Il y aurait une demi-douzaine de personnes qui soupçonneraient sa maladie, celle de la télévision allumée pour échapper à la solitude qui était reportée, mais il savait que c’était temporaire. Comme elle, il y avait d’autres mères et d’autres pères qui, sans le vouloir, sans le croire, sans même l’accepter, savaient que cette douleur n’était pas n’importe laquelle, comme les autres de perdre un mari au profit d’une autre femme, de rater un train pour en prendre un autre, de perdre une somme d’argent qu’on pourrait gagner plus tard ! Un jour, Dieu romprait avec toutes ces sensations dégoûtantes d’il y a une vie après la mort d’un enfant ! Dieu savait ce que c’était que de perdre un enfant, mais la moitié de la population mondiale ne le savait pas. Il est juste de cacher la durée de vie d’une mère, mais il ne sera jamais juste qu’un enfant se détache de la main de sa mère jusqu’à ce qu’il grandisse. La sienne était partie sans savoir ce qu’était l’âge adulte, dont on faisait indépendance, ce qu’on appelait arbitraire ou transcendantal. Le sien s’était glissé entre le rire enfantin et les traits prévisibles du changement chez l’adolescente. Son fils ne jouait plus au ballon, ne courait plus, ne jouait plus au simulateur et ne riait plus avec les autres enfants qui, après son match, oubliaient même son nom. Maintenant que l’âge lui avait donné le temps de digérer les vieux chagrins, maintenant que les jours n’avaient pas décrété d’heures entre le repos et la lassitude des ennuis, maintenant que le temps s’accomplissait dans l’errance de l’inutilité, elle avait pris la boîte des vieux souvenirs, des lettres avec des timbres des années 60, des billets à ordre des messes et des voyages qu’on faisait,  concerts qui sont entrés dans la comptabilité du temps de l’oubli, La clé de sa demeure éternelle dans la main des peaux usées et lisses, avec les signes du temps, et cette clé était donc le dessin final du fruit qui rapidement et sans atteindre l’âge de la majorité, disparaissait droit dans le ciel, sans passer par la maison des flirteurs ni même les livres qui restaient au milieu des étagères en désordre. Cette clé avait une adresse, la dernière adresse, celle qu’elle donnerait au chauffeur de taxi lorsqu’il l’appellerait pour le résultat final. 
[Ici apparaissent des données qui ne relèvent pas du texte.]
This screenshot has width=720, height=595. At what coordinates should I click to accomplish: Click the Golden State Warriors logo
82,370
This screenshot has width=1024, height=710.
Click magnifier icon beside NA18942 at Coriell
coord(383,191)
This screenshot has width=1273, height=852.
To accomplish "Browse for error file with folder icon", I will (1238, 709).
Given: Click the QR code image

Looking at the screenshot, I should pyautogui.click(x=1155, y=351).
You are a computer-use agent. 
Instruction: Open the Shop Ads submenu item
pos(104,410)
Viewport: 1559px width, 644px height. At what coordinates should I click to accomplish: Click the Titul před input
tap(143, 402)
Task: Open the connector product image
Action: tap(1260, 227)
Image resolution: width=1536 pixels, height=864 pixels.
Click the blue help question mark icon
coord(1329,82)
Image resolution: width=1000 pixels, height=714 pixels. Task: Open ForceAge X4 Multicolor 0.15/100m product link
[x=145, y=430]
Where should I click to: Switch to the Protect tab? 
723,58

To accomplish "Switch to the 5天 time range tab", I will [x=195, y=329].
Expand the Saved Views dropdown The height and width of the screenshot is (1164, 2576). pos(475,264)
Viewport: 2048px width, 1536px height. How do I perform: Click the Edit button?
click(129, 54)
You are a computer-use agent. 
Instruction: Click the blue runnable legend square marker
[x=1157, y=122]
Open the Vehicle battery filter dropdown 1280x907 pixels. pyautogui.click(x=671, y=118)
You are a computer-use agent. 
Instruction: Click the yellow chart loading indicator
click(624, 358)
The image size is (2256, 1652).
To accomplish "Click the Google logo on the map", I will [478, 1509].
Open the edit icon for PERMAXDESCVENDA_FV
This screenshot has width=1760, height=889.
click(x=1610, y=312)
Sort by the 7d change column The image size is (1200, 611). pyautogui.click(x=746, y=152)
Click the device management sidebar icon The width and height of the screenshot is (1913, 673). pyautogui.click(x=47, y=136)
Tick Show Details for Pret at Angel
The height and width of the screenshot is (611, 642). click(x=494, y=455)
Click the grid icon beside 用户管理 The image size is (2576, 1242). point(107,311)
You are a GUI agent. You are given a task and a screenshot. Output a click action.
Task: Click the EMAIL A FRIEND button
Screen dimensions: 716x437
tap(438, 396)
- « Avez-vous vraiment l’intention d’aller au cimetière ? »


— Non, monsieur, vous m’avez mal compris, ce que je veux, c’est aller voir mon fils qui a été abandonné à sa mère depuis plus d’un demi-siècle ! C’est vraiment là que je veux aller. 

Et je vais déjà à la formation pour allumer les télévisions partout dans le monde, y compris les plasmas et les high-techs, parce que, à l’intérieur, je refuse déjà de voir le jour où, pour qu’elle aille voir son enfant décédé, je regarderai partir une mère qui veut être éternelle, parce que c’est ainsi que toutes les mères devraient rester. Et je m’entraîne déjà à apprivoiser les angoisses et les douleurs thoraciques qui peuvent m’arriver sans prévenir, que le fait d’être orphelin d’êtres humains nous rend plus inhumains, essayer de trouver les démons qui nous tuent à chaque heure et Dieu viendra, sans doses de poudre soluble, nous sauver de l’apathie qui promet de geler les veines face à la grande inhumanité qui cause la perte et l’attachement.